Audit Says U.S. Estimated $900 Million Loss on Citigroup AssetsApril 21 (Bloomberg) -- The U.S. Treasury estimated $900 million in losses as of the end of last year on $301 billion in Citigroup Inc. assets that the government is guaranteeing, according to a new audit report released today.The Treasury, the Federal Reserve and the Federal Deposit Insurance Corp. have agreed to share in losses on the assets as part of $50 billion that Citigroup has received so far under the Troubled Asset Relief Program, the $700 billion bank rescue effort enacted last year. No estimate of losses since Jan. 1 is yet available, according to the report from Neil Barofsky, special inspector general for the TARP.
The report comes as a congressional oversight panel prepares to question Treasury Secretary Timothy Geithner at a hearing today on how the Obama administration intends to revamp the TARP. White House Chief of Staff Rahm Emanuel said April 19 there were no plans to seek more funds from Congress, at least for now.

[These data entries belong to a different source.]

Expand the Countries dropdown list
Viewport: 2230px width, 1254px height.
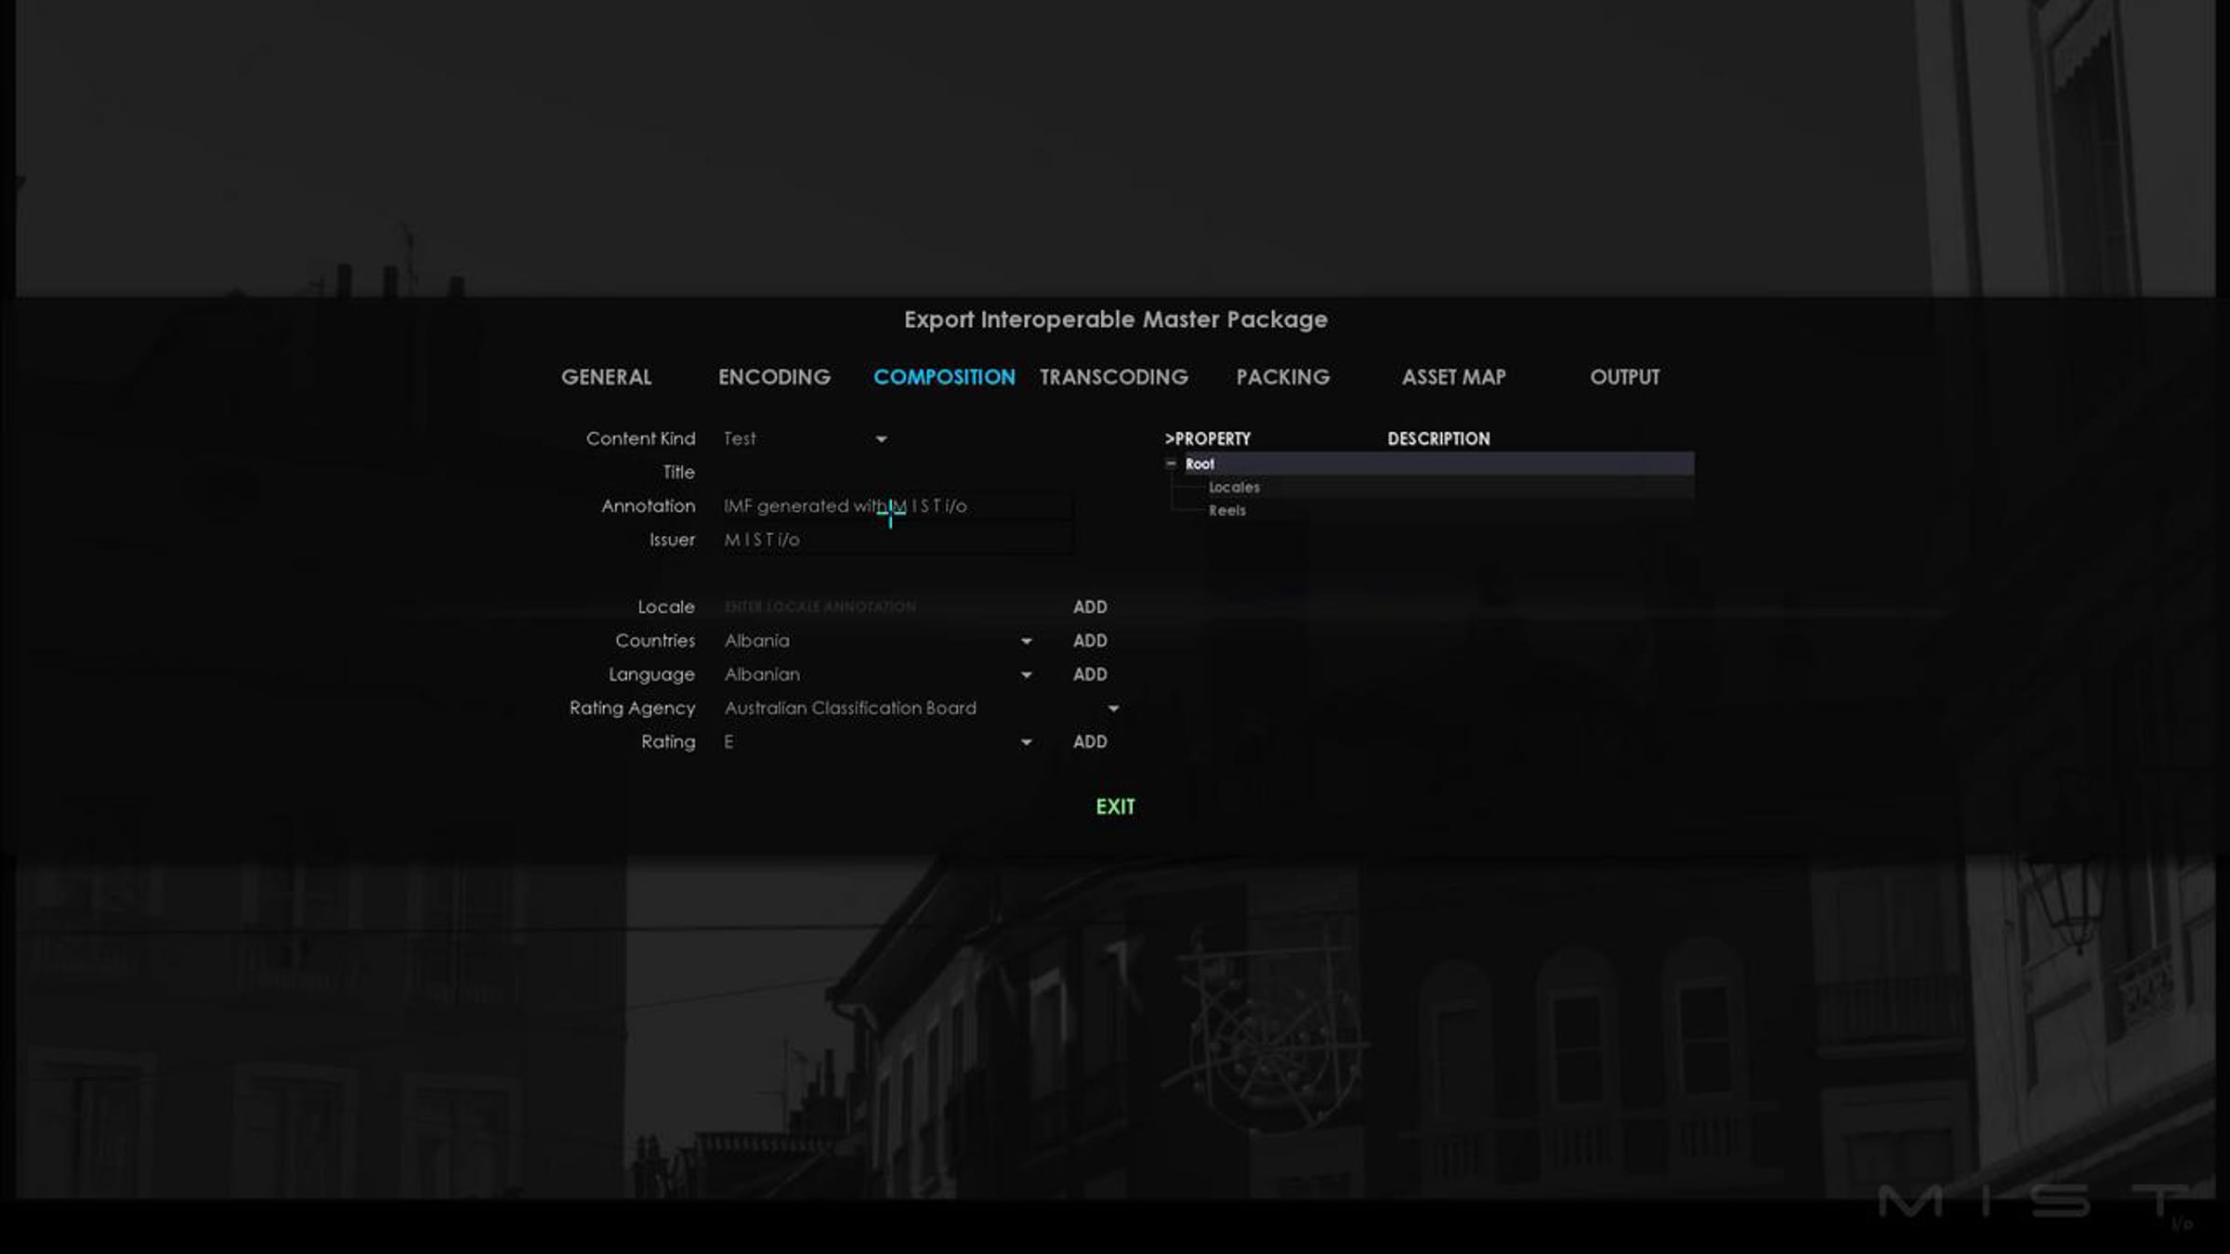point(1026,641)
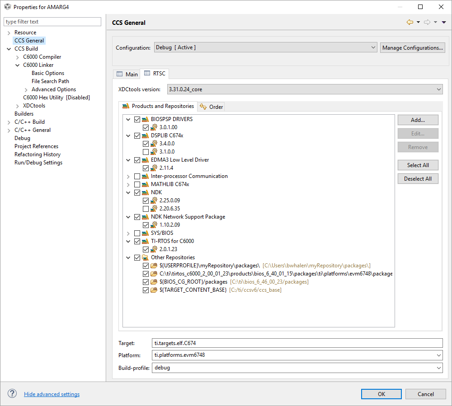Uncheck DSPLIB C674x version 3.4.0.0

point(146,143)
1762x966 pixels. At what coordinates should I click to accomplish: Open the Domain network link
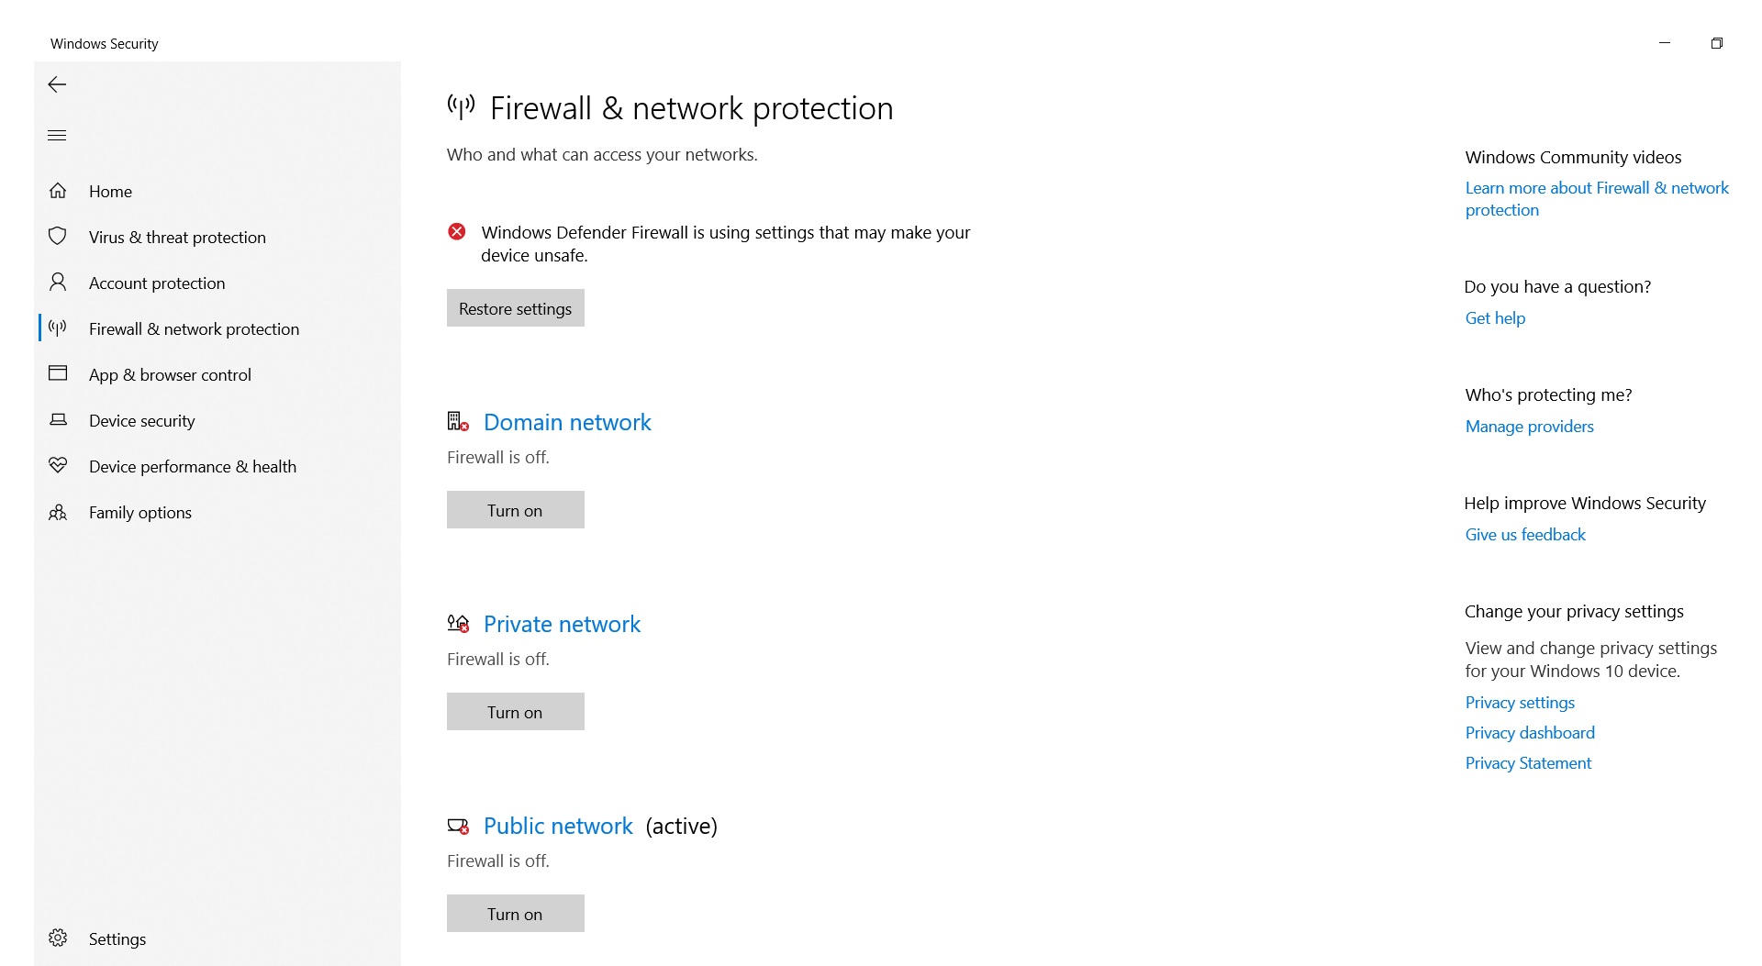tap(567, 422)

New York-based Citigroup and Bank of America Corp., based in Charlotte, North Carolina, are the only two banks participating in the Treasury’s Asset Guarantee Program, part of the bank rescue effort. Bank of America and the government haven’t yet completed an agreement on the pool of assets to be protected.
The report also discloses an ongoing audit into federal assistance to Bank of America, which has benefited from three different bank rescue programs. The audit, one of six that Barofsky’s office is currently conducting, will look at Treasury’s decision to extend aid in connection with Bank of America’s acquisition of Merrill Lynch. The audit was expanded to include the other eight large banks that received TARP funding in October 2008, the report said.
Executive CompensationToday’s inspector general report also includes new details about the Obama administration’s auto bailout program, the Treasury’s ongoing search for asset managers and the debate over new executive compensation rules.
“Treasury should address the confusion and uncertainty on executive compensation by immediately issuing the required regulations,” the report said, noting that it has been two months since Congress passed new pay limits as part of a broader economic stimulus plan.
Treasury officials told the inspector general they were working on a “comprehensive rule” on salaries and bonuses for top officials at banks receiving aid. Questions remain about how the regulations will apply to fund managers and investors in the Treasury’s new toxic-asset purchase plan.
Fund ManagersFund managers who seek to be co-owners of public-private investment partnerships, which will buy the toxic assets, might face the pay limits, the report says. It cites Treasury officials saying that in such cases, the fund managers “would not be passive investors and could be subject to the executive compensation restrictions.”
The Treasury continues to work on hiring asset managers to manage the preferred shares and other securities it has acquired through TARP, said Treasury Assistant Secretary Neel Kashkari, who manages the rescue program, in his response to the inspector general’s report.
Until the asset managers are selected, the Treasury is relying on its custodian, Bank of New York Mellon, to provide initial valuations for the portfolio, Kashkari said. BNY Mellon has hired Gifford Fong Associates to help with these efforts.
As for the auto rescue program, the report spells out financial details for two elements of the effort to help General Motors Corp. and Chrysler LLC emerge from bankruptcy.
As part of the restructuring, GM will receive up to an additional $5 billion in operating cash, on top of loans received so far, and Chrysler may access as much as $500 million in operating cash, the report says, citing Treasury estimates.
In March, the Treasury started a program to backstop warranties on new GM and Chrysler vehicles sold while the two companies restructure. The program, which took effect March 30, has an estimated cost to the government of $1.25 billion, according to the inspector general’s report.